Sono molti anni che è entrato in carcere, ma stanotte la cella gli appare diversa, ostile. Resta immobile. Poi si volta, cerca l’occhio della macchina da presa.
Ci dice: “ da quando ho conosciuto l’arte questa cella è diventata una prigione”.

I fratelli Taviani erano certamente consapevoli delle numerose testimonianze, in gran parte documentaristiche, che anche in Italia hanno mostrato a chi non ha mai messo piede in un carcere come il teatro rappresenti un strumento principe per il percorso di reinserimento del detenuto.

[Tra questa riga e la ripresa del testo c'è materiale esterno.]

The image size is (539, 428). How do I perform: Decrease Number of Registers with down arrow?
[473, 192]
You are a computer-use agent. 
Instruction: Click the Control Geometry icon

I Taviani scelgono la strada del work in progress utilizzando coraggiosamente l’ormai antinaturalistico (e televisivamente poco gradito) bianco e nero.

L’originalità della loro ricerca sta nella cifra quasi pirandelliana con la quale cercano la verità nella finzione.

Questi uomini che mettono la loro faccia e anche la loro fedina penale (sovrascritta sullo schermo) in pubblico si ritrovano, inizialmente in modo inconsapevole, a cercare e infine a trovare se stessi nelle parole del bardo divenute loro più vicine grazie all’uso dell’espressione dialettale.

Ogni detenuto ‘sente’ e dice le battute come se sgorgassero dal suo intimo così che (ad esempio) Giovanni Arcuri è se stesso e Cesare al contempo e la presenza del regista Cavalli e dell’ex detenuto e ora attore Striano nel ruolo di Bruto non stonano nel contesto.